The latest Russian space station accident points to bigger issues | World Weekly

The latest Russian space station accident points to bigger issues

 | World Weekly

last Thursday Russia’s large new space station module, the Nauka, has finally docked with the International Space Station after several technical problems on its way to the orbiting laboratory. However, the problems did not end there. About three hours after bonding with the station, Nauka began firing its thrusters, shutting down the space station.

This led NASA’s Mission Control Center in Houston to initiate “loss of attitude control” procedures aboard the station, training emergency astronauts and flight controllers. Then, in coordination with flight controllers in Moscow, the teams ordered the station to fire thrusters on the Russian part of the space station, as well as a Progress supply vehicle attached to the laboratory. These combined actions prevented the plant from severely collapsing until the Nauka exhausted its essential fuel supplies.

After this impending accident, NASA hastily called a press conference and brought key figures in front of the media, including the head of human spaceflight Kathy Lueders and International Space Station program leader Joel Montalbano. Both said that NASA and the Russian space company, Roscosmos, had the situation in mind and had reduced the overall risk to the station and the cosmonaut on board.

However, they referred many questions about technical issues to the Russian space agency Roscosmos, which provided mixed messages. A senior official of Roscosmos, former cosmonaut Vladimir Solovyov, said in an official statement, “Due to the failure of a short-range program, a direct order was mistakenly executed to start the unit’s engines for withdrawal, which led to some adjustments in direction for the complex as a whole. “

This makes the problem look like a software bug. But later, the head of Roscosmos, Dmitry Rogozin, admitted that someone on Earth could have made a mistake. “Everything is going well, but there was a human factor,” he told a Russian newspaper, as reported by Reuters. “There was some euphoria (after a successful docking), and everyone relaxed.”
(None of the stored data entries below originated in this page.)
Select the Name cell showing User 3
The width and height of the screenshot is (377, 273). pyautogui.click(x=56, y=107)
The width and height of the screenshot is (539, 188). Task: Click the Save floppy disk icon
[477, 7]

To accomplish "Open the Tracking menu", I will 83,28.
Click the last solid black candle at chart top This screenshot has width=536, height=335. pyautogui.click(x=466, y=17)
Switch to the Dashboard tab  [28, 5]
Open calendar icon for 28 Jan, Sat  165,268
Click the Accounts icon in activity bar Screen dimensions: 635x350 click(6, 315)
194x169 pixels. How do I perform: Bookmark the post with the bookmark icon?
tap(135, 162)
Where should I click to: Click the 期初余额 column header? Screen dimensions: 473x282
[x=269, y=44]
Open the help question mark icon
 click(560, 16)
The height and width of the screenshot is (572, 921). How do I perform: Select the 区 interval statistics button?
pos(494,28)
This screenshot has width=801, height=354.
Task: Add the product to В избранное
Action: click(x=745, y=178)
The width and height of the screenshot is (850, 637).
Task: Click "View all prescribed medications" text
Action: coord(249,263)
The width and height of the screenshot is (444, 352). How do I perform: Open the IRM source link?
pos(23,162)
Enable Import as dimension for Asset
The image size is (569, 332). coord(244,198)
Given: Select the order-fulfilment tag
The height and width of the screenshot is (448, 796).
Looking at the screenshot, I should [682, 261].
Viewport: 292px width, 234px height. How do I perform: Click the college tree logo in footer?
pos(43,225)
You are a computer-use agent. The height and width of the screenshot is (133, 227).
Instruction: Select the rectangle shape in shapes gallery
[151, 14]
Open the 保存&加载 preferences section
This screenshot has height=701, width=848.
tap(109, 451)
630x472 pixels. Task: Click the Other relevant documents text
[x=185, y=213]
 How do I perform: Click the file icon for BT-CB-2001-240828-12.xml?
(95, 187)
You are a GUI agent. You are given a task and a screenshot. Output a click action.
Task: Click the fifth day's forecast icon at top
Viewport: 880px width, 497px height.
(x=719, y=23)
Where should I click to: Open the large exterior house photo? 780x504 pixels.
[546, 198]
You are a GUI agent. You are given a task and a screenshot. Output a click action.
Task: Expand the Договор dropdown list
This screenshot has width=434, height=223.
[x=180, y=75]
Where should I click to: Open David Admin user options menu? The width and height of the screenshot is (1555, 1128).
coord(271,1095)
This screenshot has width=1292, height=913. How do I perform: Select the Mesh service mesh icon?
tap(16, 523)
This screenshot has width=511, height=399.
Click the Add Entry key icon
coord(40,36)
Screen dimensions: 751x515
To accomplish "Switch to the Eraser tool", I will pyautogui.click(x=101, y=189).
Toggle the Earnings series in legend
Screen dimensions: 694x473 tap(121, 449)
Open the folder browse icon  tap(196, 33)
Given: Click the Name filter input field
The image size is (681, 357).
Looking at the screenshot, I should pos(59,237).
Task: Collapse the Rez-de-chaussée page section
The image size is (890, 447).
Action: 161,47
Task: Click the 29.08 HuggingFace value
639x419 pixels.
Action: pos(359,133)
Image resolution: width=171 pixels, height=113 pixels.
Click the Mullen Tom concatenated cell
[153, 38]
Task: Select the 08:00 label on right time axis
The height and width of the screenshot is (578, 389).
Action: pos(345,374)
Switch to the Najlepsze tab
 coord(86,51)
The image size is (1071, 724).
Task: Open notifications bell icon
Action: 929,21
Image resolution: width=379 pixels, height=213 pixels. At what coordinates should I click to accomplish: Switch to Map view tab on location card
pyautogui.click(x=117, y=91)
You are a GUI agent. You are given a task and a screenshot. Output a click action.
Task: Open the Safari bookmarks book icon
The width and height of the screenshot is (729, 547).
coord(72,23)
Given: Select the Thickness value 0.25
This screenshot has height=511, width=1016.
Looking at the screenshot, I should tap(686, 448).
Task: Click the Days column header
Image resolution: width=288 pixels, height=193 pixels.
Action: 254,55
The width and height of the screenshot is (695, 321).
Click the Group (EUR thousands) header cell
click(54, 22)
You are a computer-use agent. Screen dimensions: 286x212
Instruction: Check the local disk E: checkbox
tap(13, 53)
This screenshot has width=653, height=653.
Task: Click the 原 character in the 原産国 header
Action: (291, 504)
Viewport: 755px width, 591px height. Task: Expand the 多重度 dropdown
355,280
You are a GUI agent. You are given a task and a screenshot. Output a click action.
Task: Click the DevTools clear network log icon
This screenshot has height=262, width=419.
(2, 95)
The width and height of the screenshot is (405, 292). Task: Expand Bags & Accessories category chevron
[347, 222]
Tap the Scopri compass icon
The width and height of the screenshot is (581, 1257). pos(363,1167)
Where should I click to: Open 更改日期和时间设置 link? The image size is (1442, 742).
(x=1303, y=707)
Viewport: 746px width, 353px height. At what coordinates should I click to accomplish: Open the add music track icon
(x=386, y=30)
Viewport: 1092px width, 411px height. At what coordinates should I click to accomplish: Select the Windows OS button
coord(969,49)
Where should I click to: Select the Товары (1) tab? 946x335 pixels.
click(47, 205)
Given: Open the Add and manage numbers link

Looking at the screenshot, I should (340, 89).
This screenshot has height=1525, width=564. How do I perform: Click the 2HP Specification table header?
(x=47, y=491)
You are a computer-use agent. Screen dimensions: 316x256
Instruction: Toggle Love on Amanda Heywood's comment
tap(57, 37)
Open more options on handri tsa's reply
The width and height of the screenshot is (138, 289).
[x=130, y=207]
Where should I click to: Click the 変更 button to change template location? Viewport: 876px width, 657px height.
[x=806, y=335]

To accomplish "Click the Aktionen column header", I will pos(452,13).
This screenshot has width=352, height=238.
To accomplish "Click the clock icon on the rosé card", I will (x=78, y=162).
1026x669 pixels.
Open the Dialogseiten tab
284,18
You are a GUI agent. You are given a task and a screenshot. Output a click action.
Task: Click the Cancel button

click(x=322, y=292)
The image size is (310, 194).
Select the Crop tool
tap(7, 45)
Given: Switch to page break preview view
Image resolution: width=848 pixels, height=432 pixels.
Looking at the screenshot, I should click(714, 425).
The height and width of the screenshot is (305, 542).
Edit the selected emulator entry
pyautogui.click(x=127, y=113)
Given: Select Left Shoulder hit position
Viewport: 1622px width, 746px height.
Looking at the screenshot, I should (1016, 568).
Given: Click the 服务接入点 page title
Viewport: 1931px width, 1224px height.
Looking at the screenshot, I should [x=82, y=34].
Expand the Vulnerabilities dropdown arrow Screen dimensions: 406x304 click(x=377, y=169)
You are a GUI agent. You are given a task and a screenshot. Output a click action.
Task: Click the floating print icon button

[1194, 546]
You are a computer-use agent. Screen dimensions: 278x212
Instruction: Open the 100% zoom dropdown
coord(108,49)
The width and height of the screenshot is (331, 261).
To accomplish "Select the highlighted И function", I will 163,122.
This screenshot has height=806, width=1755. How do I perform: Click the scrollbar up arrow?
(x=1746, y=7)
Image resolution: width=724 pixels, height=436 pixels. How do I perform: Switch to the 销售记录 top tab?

Now that the immediate danger is over, the most pressing concerns are that this ever happened and what it might mean for Russia’s continued participation in the International Space Station program. For NASA, the primary goal is to maintain human presence in low Earth orbit, and that means flying the station for the remainder of the 1920s.

Given the possibility that Nauka’s wrong batch release involved human error, that would be at least the third major problem in less than three years caused by shoddy work. In October 2018, the launch of Russian cosmonaut Alexei Ovchinin and NASA astronaut Nick Haig was aborted after a Soyuz booster failed, and the crew was forced to make an emergency return to Earth. A subsequent investigation found that the side booster had been incorrectly mated to the main stage of the Soyuz rocket.

At about the same time, Russia announced that there was a small hole in a different Soyuz craft, already connected to the International Space Station. “We are able to narrow down the cause to a technical error by a technician,” Rogozin said of the problem.

These technical errors occurred when Roscosmos had difficulty paying a living wage for its engineers and technicians. And now the country’s space budget is facing more pressure as NASA no longer needs to buy Soyuz seats for its astronauts to ride to the International Space Station — thanks to the SpaceX Crew Dragon and, hopefully, soon to be Boeing’s Starliner.

Despite all this, NASA has remained openly supportive of Russia and its space program. And he should be relieved that, notwithstanding his many problems getting to the space station, Nauka is now up and running. This is important because it will likely boost Russian participation in the space station for the rest of this decade.

There is no guarantee for that. In recent months, Russian officials have begun to say that Roscosmos’ instruments in orbit, most of which are more than two decades old, have become irreparably old. The Russians also suggested that they might withdraw from the program in 2025 and build an entirely new plant. Indeed, only on Saturday, two days after the disturbing docking of Noka, Roscosmos issued a statement saying that it was continuing to study the project of a new station in low Earth orbit called the Russian Orbital Service Station. This seems very likely, because Russia does not have the budget nor is it likely to be able to quickly build a new space station.